Using the data below, copy each line that includes the word "highlighted".

[Data items]
====================

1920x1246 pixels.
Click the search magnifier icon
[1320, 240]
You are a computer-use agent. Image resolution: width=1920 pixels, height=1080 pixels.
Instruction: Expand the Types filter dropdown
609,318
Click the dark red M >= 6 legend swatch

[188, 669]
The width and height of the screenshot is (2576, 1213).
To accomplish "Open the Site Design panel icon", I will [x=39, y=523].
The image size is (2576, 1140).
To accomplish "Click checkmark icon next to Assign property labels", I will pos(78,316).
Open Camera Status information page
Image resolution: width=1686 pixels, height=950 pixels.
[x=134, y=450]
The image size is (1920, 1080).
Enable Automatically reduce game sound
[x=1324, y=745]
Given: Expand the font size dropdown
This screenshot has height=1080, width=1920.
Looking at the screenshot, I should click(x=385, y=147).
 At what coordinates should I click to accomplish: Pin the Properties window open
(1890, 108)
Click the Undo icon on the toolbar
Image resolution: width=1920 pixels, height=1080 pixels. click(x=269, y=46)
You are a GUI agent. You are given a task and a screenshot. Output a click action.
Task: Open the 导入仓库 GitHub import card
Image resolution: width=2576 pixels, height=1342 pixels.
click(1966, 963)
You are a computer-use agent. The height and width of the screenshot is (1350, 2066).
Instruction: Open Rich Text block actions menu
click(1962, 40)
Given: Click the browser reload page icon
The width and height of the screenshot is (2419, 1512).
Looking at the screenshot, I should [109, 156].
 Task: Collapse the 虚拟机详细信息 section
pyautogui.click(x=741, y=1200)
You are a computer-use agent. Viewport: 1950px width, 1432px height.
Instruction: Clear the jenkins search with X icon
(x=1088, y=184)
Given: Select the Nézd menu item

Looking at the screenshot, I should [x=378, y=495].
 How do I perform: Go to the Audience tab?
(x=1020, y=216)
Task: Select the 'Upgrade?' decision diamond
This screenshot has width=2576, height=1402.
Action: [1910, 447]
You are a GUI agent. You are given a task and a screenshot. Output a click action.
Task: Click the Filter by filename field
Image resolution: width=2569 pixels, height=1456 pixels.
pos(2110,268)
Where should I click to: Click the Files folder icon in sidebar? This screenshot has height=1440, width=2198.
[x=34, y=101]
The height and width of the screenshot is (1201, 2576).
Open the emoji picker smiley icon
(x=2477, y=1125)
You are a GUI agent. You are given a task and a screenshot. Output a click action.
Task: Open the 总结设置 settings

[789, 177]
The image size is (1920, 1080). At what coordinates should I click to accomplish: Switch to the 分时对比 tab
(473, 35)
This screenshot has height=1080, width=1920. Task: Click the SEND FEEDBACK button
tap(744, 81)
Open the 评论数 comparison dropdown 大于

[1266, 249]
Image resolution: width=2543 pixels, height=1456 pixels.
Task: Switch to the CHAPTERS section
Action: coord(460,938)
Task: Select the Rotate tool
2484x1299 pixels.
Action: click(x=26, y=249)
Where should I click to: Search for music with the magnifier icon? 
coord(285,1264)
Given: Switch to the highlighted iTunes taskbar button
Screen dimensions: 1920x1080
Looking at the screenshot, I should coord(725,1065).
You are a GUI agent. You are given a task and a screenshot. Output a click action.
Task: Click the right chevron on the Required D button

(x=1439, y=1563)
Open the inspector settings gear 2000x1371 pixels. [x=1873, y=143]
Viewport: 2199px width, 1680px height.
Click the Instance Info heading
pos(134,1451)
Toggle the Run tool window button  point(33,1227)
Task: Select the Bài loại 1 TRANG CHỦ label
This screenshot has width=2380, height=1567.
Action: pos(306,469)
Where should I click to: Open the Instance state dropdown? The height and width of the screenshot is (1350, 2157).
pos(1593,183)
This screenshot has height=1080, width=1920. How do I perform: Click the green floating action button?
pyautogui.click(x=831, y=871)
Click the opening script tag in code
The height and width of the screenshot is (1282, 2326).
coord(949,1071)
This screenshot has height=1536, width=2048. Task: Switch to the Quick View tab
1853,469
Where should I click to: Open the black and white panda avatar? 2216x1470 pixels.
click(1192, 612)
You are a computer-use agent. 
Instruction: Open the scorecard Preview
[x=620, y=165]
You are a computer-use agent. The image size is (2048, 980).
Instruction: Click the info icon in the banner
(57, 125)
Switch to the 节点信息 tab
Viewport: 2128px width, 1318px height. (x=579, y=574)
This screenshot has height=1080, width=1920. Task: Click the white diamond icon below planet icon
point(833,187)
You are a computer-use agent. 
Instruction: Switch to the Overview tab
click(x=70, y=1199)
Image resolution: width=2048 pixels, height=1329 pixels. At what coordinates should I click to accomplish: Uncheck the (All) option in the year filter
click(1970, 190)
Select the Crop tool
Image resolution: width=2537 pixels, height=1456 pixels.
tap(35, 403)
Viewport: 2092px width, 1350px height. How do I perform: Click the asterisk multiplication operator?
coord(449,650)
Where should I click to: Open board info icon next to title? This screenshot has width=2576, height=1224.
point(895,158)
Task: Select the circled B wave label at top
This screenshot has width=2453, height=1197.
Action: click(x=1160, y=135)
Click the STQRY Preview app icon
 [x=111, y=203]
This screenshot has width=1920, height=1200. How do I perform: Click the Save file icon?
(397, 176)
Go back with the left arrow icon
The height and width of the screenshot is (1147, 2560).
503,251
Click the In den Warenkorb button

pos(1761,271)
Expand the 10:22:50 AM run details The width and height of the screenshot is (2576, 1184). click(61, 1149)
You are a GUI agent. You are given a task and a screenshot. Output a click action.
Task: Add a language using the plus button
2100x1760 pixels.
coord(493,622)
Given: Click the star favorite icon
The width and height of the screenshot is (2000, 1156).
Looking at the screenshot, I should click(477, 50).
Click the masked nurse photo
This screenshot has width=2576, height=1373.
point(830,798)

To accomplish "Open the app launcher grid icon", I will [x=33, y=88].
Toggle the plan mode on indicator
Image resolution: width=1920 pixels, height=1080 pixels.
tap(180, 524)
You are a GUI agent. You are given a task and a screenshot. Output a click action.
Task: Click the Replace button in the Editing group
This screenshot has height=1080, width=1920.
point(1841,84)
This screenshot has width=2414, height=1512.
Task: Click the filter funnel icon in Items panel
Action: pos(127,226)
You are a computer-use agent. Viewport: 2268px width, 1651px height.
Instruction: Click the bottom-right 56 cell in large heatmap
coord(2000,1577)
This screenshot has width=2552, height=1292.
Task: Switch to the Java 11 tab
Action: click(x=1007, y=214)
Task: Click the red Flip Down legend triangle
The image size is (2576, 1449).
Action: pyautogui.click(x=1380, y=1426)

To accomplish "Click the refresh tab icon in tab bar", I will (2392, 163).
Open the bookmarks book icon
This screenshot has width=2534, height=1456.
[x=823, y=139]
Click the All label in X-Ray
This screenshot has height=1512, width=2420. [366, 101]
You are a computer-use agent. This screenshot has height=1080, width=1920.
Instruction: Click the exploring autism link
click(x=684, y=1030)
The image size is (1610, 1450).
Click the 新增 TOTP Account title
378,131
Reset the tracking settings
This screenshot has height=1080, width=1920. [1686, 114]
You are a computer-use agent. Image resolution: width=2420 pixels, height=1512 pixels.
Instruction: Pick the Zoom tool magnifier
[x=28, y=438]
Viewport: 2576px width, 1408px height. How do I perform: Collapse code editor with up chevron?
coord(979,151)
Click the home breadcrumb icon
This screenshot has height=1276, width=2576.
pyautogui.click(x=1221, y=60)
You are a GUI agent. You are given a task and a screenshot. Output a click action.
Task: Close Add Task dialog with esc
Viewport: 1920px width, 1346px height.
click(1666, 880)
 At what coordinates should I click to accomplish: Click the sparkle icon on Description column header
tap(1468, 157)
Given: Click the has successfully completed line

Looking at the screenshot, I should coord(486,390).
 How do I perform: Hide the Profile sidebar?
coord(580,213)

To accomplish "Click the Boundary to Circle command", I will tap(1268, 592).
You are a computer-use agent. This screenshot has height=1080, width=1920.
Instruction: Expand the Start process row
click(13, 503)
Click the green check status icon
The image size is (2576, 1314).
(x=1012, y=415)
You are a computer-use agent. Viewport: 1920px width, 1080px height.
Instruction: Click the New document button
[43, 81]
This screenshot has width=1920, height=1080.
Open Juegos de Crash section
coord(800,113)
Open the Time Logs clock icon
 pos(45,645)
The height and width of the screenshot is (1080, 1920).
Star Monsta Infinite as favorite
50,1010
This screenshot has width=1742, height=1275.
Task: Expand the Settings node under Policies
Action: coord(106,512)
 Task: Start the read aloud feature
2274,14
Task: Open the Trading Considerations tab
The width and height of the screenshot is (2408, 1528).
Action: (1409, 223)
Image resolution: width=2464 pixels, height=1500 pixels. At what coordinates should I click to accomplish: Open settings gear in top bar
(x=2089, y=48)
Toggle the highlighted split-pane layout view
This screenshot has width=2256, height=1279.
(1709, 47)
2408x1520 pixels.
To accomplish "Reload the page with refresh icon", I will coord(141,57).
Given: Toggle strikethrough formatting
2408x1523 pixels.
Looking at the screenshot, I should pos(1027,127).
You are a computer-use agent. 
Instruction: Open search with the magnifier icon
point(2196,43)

====================

▶ ANSWER AREA:
Given: Switch to the highlighted iTunes taskbar button
Toggle the highlighted split-pane layout view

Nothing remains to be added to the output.